- [PROBLEM TO WORK ON]
Please copy each line from the entries that contains the string "computer".
[Opening EXERCISE INPUT section]
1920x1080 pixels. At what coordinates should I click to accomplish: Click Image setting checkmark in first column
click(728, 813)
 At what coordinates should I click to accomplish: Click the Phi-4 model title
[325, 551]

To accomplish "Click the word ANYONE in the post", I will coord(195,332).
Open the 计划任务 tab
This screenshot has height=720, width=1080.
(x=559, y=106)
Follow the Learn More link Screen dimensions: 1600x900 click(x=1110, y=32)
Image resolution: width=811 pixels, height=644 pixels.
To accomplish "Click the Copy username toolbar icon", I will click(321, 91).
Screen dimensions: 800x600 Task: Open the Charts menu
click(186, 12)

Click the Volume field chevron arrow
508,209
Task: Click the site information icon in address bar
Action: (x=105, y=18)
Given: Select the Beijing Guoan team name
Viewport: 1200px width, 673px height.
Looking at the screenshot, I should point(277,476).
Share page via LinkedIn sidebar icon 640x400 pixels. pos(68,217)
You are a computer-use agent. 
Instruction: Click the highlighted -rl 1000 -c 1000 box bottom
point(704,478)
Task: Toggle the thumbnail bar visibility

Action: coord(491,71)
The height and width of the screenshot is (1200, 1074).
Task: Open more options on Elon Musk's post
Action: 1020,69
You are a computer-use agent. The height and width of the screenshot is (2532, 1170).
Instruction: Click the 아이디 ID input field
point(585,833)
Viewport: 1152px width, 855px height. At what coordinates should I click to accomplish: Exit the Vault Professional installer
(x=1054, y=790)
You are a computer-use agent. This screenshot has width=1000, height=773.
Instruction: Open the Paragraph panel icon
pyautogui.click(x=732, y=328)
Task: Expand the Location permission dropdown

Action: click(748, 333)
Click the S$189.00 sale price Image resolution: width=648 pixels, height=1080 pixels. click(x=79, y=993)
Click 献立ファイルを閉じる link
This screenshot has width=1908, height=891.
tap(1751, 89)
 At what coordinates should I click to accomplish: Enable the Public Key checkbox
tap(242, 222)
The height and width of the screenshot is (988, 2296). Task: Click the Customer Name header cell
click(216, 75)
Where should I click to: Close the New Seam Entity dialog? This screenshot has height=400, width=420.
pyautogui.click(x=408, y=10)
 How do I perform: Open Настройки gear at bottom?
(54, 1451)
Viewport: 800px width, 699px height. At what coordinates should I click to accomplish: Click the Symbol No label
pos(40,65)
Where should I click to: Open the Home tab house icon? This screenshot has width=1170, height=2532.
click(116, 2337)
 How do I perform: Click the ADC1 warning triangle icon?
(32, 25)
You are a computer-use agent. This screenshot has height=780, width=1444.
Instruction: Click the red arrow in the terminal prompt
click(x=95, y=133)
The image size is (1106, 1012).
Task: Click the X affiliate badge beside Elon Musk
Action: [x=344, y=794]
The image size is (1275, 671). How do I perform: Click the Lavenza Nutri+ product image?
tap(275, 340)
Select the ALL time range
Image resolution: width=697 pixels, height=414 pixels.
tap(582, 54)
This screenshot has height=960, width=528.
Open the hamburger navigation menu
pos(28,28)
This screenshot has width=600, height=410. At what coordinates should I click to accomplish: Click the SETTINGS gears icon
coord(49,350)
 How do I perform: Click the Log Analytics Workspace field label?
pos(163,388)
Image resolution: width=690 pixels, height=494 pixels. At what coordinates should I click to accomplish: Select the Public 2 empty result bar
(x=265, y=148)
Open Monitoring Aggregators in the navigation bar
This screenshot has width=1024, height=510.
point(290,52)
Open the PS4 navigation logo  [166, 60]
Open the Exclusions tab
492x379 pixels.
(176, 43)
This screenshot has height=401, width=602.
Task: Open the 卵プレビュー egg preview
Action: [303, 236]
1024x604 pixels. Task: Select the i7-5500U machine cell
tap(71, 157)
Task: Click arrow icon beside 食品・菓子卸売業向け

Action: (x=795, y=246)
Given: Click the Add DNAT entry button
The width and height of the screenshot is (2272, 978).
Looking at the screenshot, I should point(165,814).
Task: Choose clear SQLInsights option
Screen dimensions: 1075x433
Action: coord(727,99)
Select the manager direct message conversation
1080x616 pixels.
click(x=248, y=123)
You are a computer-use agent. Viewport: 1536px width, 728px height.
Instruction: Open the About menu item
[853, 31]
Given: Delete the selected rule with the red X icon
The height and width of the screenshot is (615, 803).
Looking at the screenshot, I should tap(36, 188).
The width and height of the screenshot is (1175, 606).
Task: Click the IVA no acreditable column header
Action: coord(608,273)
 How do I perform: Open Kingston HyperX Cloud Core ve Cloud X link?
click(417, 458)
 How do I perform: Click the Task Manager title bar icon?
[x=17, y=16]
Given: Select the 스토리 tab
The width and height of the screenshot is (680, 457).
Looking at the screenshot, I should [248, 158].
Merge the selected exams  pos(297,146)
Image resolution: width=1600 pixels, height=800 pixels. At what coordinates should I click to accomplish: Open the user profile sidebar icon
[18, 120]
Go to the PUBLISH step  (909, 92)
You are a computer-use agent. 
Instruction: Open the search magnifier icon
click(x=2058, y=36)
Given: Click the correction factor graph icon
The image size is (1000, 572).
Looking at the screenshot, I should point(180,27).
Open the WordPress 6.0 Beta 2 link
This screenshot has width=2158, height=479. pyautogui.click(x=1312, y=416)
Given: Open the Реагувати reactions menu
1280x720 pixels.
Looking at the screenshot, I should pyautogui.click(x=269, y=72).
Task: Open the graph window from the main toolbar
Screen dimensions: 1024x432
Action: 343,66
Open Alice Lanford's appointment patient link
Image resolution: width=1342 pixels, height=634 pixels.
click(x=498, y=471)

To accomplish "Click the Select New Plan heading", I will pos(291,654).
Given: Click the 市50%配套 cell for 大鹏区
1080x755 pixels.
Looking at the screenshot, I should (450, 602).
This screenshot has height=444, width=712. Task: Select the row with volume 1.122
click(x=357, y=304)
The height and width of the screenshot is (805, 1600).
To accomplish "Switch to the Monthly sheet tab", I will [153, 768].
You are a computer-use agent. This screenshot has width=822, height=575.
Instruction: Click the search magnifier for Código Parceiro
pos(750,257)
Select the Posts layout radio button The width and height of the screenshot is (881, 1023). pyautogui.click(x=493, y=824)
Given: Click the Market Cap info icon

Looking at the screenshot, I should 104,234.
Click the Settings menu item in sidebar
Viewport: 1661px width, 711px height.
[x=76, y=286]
[Closing EXERCISE INPUT section]
- [OUTPUT OF THE EXERCISE]
You are a computer-use agent. 
You are a computer-use agent. The height and width of the screenshot is (2532, 1170).
You are a computer-use agent. This screenshot has width=1000, height=773.
You are a computer-use agent. This screenshot has height=780, width=1444.
You are a computer-use agent. Viewport: 1536px width, 728px height.
You are a computer-use agent. 
You are a computer-use agent. This screenshot has width=822, height=575.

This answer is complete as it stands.